# [Passage to read]
***
You are here

Towards Supporting Data-Intensive Research

CISA Seminar Series
Jano van Hemert

Science, society and business is witnessing a data revolution. Data are now generated by faster and cheaper physical technologies, software tools and digital collaborations. Examples of these include satellite networks, simulation models and social network data. To successfully transform these data into information then into knowledge and finally into wisdom, we need new forms of computational thinking.

These may be enabled by building ``instruments'' that make data comprehensible for the ``naked mind'' in a similar fashion to how telescopes are making outer space available to the naked eye. These new instruments must be grounded in well-founded principles to ensure they have the capacity to transform the complex and large-scale data into comprehensive forms; this demands new data-intensive methods.

Current methods and tools are failing to effectively address data-intensive challenges. They fail for several reasons, all of which are aspects of scalability. Current tools for data-intensive processing are too difficult to use by stakeholders and hence rely on expert intermediaries, which are scarce. Current computational methods are not directly suitable for data-intensive processing; they need to be embedded in a computational framework that facilitates scaling on large computational resources. Computational platforms are changing continuously and consequently methods and people have to adapt to these platforms, which takes valuable time in terms of re-implementations and training.
***
# [What you should do]
Please carry on the seminar abstract about data-intensive research, beginning right after its final sentence.

# [Given data]
***
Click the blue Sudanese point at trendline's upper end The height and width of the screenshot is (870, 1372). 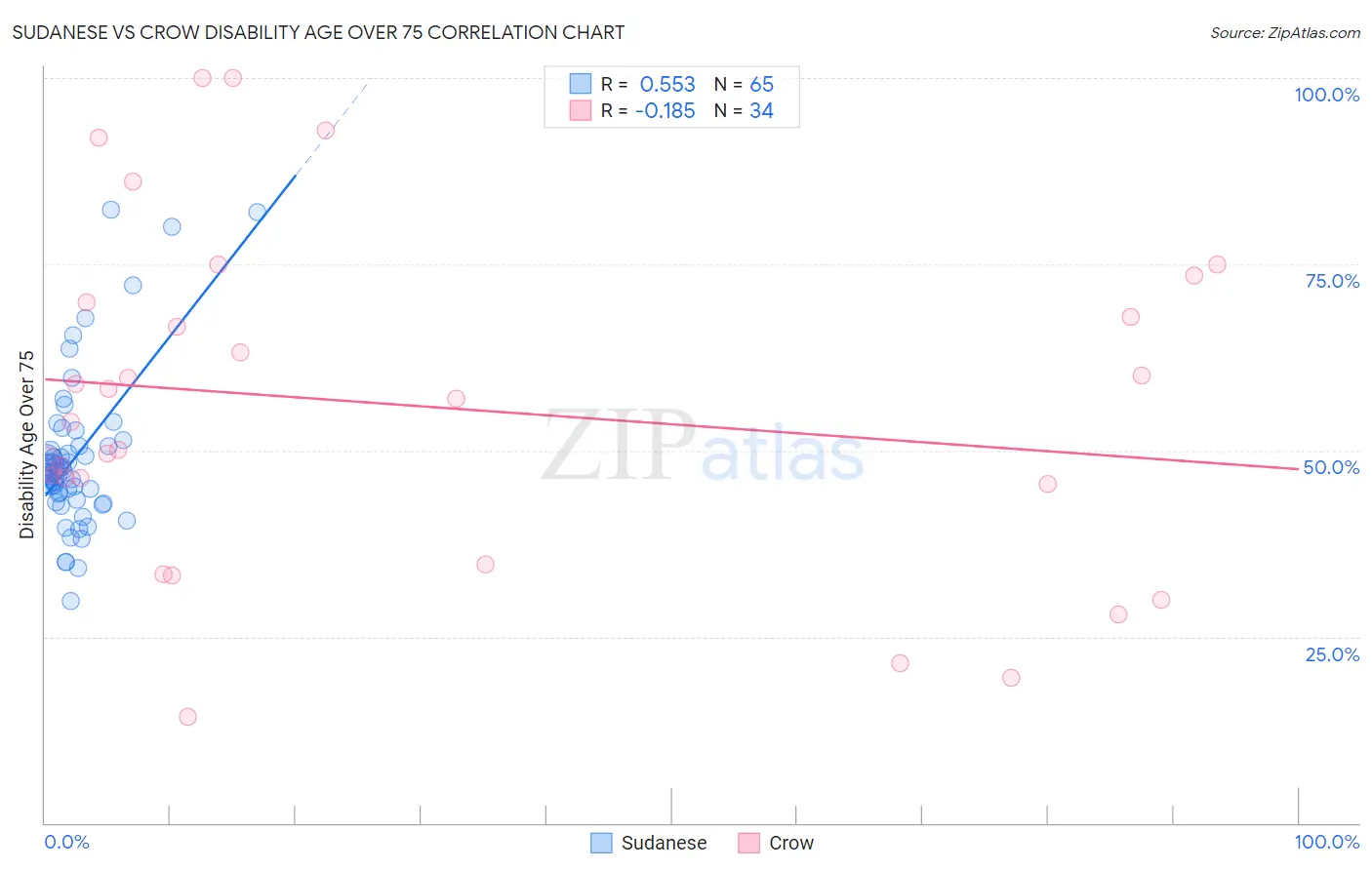tap(257, 213)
***
# [Result]
In order to cope with the future expansion in interactions between people and computational platforms, data models and formats, and computational methods and implementations, we need access to methodologies and technologies that scale in all respects. Solving one particular data-intensive challenge given is always possible given sufficient resources. However, this point-solution approach does not generalise well and leads to an inefficient cottage-industry approach. In order to obtain a cost-effective approach to data-intensive challenges we need to have principles that can be applied in general. Currently, very few principles are derived and for certain aspects in isolation, such as data access or programming models. Other attempts at articulating principles have led to broad and vague guidelines.

In this talk I will (a) introduce the framework I intend to use to extract, articulate and evaluate these principles and (b) show examples of the current progress the National e-Science Centre has made towards scalable solutions.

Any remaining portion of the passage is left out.